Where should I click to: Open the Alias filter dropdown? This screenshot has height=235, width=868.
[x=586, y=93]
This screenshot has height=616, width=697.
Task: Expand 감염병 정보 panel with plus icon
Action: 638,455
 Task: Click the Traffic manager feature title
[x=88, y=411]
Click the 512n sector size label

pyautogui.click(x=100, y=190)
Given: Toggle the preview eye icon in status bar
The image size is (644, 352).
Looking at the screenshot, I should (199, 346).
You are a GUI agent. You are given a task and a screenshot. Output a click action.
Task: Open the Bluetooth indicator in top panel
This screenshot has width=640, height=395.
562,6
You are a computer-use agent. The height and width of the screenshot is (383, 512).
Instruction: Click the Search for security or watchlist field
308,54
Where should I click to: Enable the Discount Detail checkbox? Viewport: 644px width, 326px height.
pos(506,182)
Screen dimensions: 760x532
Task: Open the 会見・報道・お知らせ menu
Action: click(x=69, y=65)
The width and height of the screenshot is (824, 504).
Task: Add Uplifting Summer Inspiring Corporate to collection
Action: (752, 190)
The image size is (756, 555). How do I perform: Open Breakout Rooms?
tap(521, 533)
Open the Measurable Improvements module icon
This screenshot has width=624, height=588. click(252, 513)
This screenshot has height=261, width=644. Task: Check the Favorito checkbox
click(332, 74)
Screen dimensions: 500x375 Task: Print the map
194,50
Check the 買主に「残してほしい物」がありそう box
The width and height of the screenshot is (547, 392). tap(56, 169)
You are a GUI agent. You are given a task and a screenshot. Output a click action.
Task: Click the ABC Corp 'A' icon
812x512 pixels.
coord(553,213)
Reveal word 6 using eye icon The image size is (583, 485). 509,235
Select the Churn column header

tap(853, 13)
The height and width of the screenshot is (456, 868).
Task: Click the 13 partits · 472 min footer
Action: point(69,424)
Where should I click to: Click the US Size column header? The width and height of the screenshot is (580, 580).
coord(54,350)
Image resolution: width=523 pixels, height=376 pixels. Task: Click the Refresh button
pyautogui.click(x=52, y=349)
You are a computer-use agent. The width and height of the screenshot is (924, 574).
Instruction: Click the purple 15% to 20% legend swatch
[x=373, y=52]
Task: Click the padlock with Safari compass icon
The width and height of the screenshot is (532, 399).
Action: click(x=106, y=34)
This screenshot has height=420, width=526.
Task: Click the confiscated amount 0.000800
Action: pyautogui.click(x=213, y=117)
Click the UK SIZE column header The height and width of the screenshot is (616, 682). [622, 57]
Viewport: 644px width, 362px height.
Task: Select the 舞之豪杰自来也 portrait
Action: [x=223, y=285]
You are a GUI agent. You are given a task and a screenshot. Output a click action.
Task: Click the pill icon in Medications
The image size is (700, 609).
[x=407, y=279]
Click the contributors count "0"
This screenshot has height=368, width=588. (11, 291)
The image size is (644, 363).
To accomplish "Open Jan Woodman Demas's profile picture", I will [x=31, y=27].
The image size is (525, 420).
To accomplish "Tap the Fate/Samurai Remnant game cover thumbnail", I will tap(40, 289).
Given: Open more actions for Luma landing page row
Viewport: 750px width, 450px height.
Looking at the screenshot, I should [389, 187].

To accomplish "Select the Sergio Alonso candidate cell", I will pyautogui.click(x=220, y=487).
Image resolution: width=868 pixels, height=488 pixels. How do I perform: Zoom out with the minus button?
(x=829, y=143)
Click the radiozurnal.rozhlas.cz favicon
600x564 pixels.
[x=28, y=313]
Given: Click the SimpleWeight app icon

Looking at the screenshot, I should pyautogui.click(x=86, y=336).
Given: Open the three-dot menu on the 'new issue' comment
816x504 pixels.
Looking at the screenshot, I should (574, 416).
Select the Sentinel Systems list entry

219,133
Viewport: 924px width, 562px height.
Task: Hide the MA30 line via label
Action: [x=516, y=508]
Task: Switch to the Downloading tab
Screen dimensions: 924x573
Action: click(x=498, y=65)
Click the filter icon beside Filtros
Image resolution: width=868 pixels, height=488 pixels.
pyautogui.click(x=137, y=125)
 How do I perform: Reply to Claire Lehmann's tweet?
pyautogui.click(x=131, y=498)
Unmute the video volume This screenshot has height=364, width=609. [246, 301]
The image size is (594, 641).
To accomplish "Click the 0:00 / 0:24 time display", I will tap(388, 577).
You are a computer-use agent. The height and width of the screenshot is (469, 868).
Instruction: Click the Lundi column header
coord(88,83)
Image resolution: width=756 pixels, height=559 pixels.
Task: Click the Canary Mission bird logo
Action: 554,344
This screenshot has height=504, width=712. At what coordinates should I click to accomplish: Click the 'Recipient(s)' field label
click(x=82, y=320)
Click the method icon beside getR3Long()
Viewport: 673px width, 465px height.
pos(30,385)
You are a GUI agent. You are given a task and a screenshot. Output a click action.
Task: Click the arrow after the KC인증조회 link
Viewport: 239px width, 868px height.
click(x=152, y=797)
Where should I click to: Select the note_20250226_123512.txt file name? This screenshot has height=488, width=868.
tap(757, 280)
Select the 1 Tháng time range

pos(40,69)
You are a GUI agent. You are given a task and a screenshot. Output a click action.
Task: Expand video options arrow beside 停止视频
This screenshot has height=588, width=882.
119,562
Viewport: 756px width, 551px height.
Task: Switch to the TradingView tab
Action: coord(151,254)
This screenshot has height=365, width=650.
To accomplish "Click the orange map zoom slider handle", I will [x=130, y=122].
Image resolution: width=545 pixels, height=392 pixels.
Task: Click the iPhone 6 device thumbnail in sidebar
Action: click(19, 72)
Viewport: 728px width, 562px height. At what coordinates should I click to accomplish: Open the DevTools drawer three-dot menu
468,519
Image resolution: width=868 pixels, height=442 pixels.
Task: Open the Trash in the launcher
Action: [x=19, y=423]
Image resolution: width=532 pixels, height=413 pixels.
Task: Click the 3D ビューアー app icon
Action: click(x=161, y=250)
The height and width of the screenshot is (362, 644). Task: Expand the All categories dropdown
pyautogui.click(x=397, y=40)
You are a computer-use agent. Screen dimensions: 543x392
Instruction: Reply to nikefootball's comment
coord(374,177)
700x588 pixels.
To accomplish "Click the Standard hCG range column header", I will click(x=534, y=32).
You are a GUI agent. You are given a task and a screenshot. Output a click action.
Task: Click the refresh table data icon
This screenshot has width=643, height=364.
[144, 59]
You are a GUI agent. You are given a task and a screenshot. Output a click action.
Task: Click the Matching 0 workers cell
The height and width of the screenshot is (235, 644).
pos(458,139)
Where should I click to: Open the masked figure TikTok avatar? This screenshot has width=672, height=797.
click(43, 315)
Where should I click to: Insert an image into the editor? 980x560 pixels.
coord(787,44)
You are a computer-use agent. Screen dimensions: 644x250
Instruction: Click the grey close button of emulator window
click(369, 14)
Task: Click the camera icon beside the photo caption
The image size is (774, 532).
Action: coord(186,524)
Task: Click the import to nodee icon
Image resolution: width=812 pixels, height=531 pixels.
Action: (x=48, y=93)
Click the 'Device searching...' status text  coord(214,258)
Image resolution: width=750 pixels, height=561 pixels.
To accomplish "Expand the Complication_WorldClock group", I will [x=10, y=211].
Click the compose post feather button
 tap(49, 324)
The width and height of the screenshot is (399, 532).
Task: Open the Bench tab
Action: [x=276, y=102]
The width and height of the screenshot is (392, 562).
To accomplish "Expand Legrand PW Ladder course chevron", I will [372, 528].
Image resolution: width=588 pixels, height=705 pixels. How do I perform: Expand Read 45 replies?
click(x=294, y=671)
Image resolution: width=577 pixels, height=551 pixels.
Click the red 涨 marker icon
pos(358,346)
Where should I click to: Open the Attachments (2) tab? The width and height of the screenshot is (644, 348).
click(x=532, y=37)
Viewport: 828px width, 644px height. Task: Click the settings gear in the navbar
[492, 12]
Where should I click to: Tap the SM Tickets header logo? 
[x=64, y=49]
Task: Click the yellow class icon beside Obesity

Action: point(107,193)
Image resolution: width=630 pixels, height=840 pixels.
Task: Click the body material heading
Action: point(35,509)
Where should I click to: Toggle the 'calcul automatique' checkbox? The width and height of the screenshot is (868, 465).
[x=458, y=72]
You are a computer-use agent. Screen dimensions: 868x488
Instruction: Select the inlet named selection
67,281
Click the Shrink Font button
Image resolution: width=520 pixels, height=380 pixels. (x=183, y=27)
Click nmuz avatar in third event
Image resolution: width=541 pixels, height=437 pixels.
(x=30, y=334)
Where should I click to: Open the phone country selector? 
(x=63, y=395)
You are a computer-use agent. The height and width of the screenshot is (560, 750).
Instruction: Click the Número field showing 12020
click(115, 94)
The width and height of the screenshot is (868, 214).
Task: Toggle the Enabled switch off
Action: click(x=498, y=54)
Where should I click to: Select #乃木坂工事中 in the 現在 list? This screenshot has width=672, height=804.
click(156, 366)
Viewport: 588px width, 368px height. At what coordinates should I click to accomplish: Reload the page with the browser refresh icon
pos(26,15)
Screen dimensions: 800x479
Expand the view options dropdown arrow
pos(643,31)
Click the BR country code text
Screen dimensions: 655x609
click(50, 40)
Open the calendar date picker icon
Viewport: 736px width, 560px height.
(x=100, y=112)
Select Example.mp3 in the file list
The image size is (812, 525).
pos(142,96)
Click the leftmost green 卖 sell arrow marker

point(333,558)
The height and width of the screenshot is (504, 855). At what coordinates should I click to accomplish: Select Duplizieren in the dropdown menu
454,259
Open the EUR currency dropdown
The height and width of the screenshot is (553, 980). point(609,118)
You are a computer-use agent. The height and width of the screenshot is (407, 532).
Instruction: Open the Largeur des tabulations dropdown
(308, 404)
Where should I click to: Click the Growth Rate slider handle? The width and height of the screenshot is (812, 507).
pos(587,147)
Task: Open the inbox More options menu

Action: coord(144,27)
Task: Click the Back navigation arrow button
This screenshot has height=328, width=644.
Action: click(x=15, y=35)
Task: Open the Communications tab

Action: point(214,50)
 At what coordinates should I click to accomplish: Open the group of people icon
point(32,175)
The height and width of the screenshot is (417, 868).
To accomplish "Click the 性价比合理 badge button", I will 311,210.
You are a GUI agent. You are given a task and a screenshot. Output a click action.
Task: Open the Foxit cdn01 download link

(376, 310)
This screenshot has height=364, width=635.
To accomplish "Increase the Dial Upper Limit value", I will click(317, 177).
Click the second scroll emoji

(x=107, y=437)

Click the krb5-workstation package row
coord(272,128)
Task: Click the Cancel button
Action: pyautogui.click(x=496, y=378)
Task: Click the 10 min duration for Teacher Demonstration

-----

_Exercise objective_:
Scan the data above for the string "cell". Copy every line in which it appears.

_Reply_:
To accomplish "Select the Sergio Alonso candidate cell", I will pyautogui.click(x=220, y=487).
Task: Click the Matching 0 workers cell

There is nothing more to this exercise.